For cotton sourced globally, then, a different approach may be required, and various traceability technologies are currently being proposed to plug the gap in visibility that the trade, mill-use, and manufacturing of cotton fabrics can create.  These fall into two categories: inherent and additive.  As the names suggest, inherent traceability properties are naturally-occurring compounds that are built into the fibre itself, allowing it to be traced back to the environment in which it was grown.  Additive properties are added to the fibre, the yarn, or the fabric at a position in the value chain at which, ideally, the provenance up to that point can be quantified some other way.

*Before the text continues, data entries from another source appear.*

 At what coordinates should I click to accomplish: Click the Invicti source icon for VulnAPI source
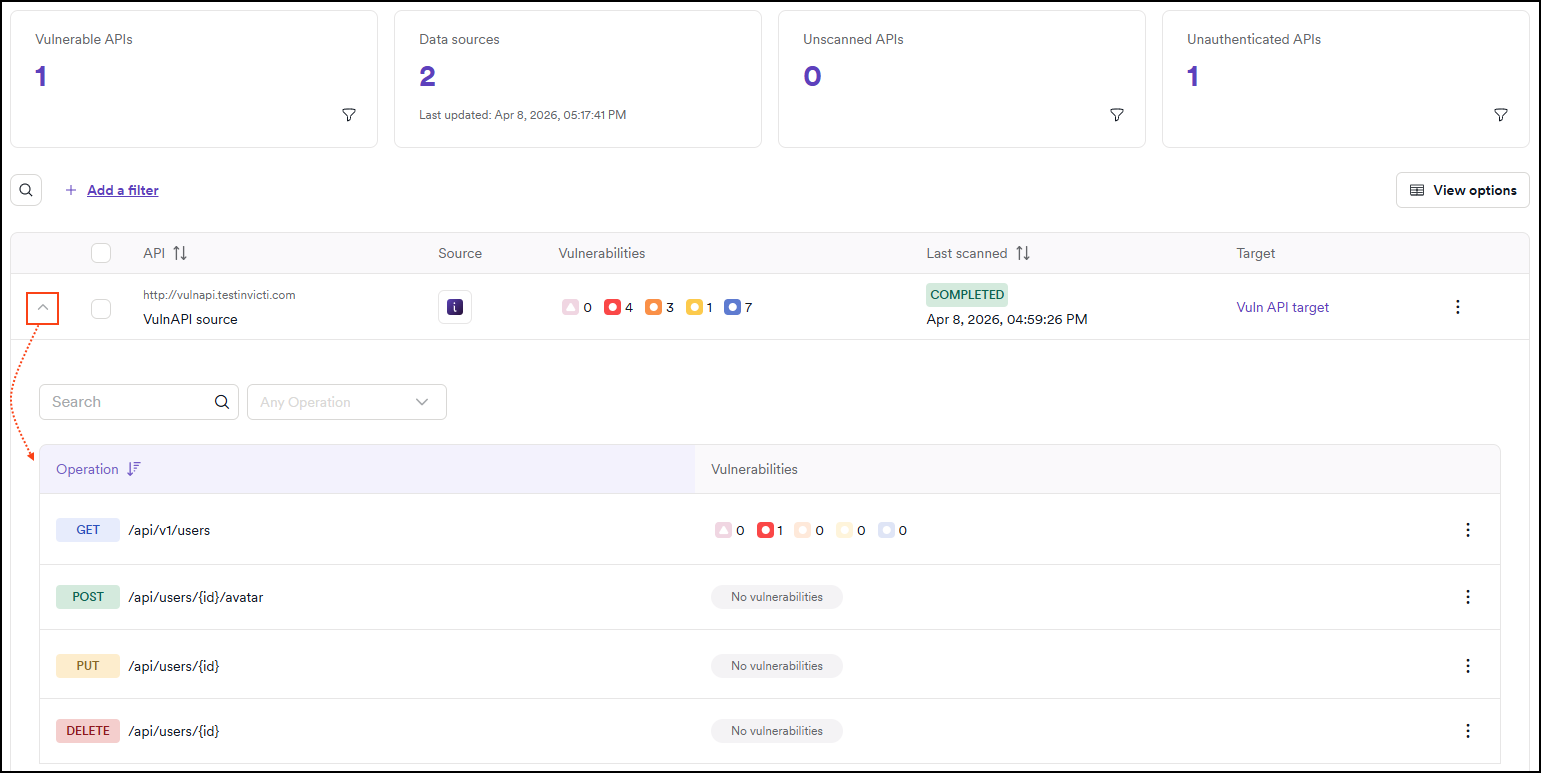(455, 308)
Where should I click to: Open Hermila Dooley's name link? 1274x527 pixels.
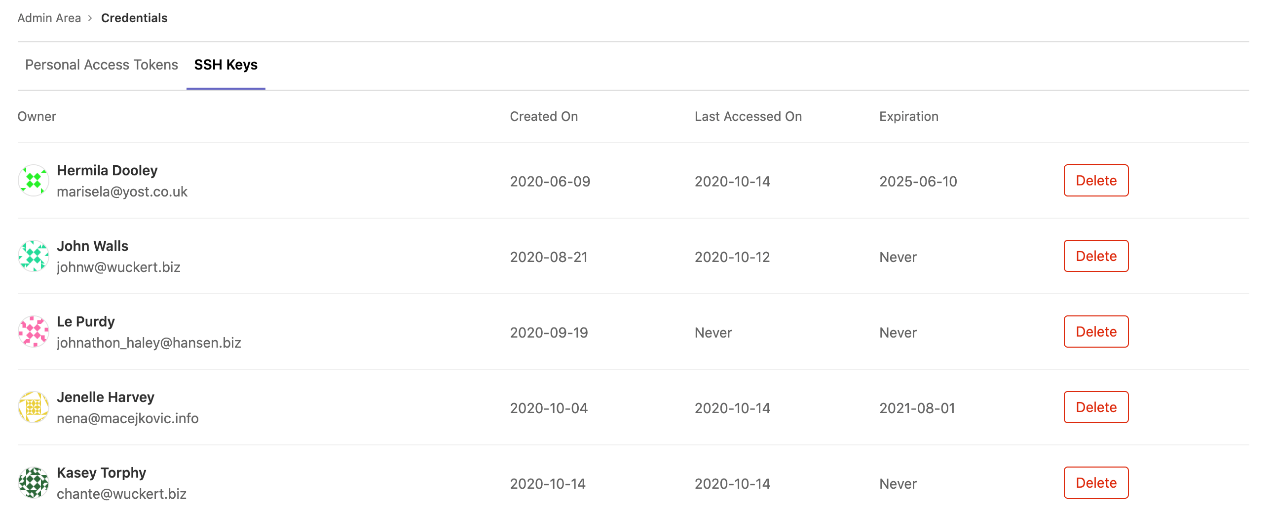[x=107, y=171]
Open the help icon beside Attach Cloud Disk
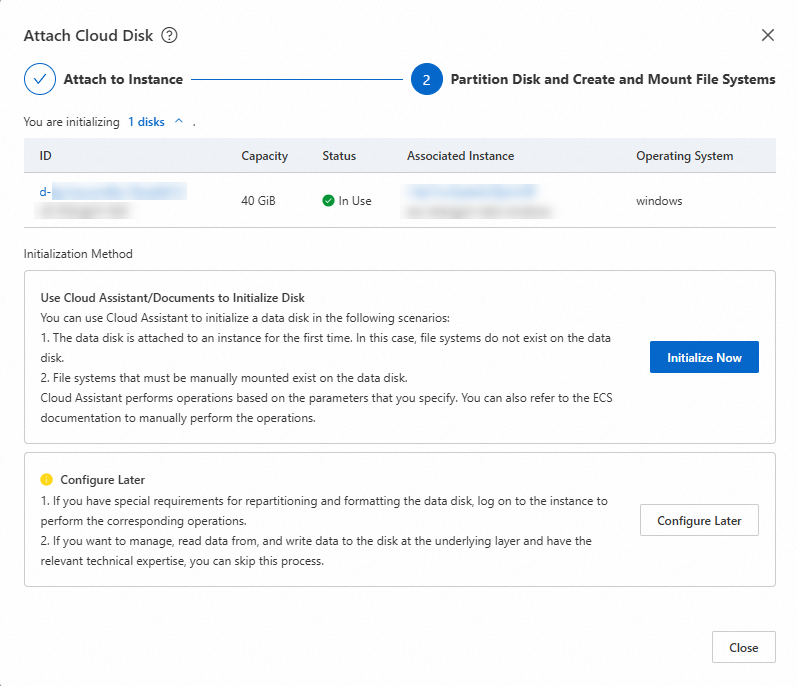 (x=170, y=36)
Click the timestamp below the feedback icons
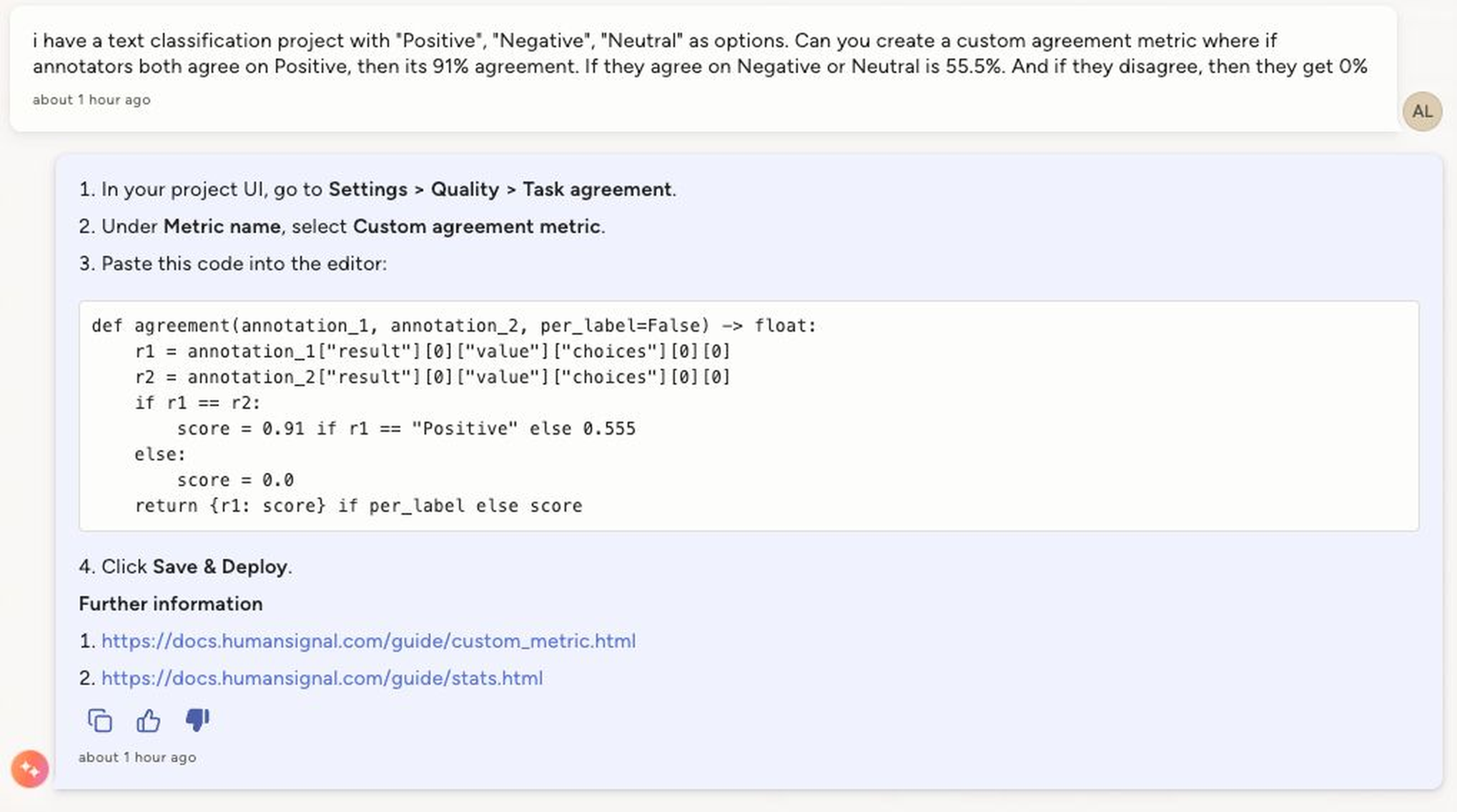1457x812 pixels. point(137,757)
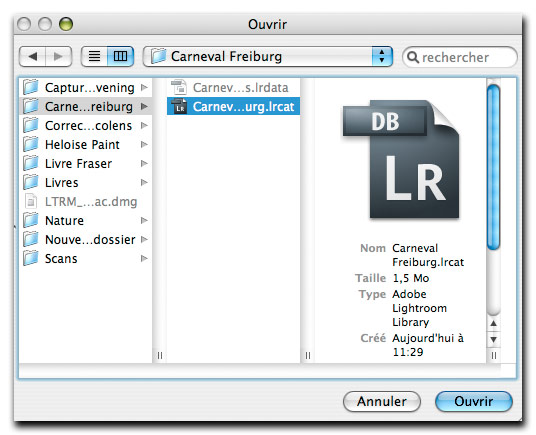Click the Annuler button
This screenshot has height=435, width=536.
(381, 402)
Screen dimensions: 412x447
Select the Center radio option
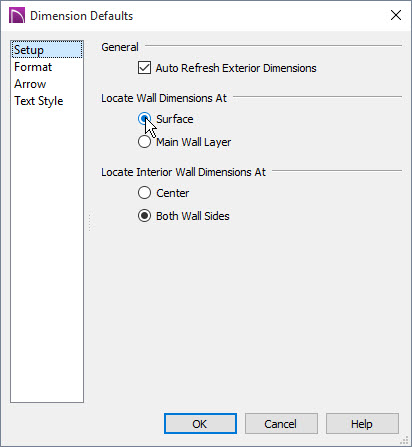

Both are exciting types of technologies with clear applications, but both may have limitations given the way that cotton is routinely blended – both with other cotton fibres, and with synthetics and manmade fibres, which will require their own traceability approaches.  Picture a 50% cotton, 50% acrylic mix, where each of those halves requires its own provenance-tracking technology, and where each could also have been created from a blend of fibres with different origins. Within this context, it might be difficult for any brand to say, definitely, where a product made from that fabric “came from”.

But the benefits of getting this right will be significant.  Not only at the point of sale, where the consumer can buy with genuine confidence, but in design, development, and sourcing, where establishing a clear understanding of the material supply chain can create an opportunity to reshape it to fit the level of agility, visibility, and integrity the market demands.

About our partner: CottonWorks™ is your go-to textile tool for discovering what’s possible with cotton. From fiber and manufacturing education to sustainability facts to fabric inspiration and trend forecasting, cottonworks.com has the information you need to stay in motion. Questions? Contact cottonworks@cottoninc.com.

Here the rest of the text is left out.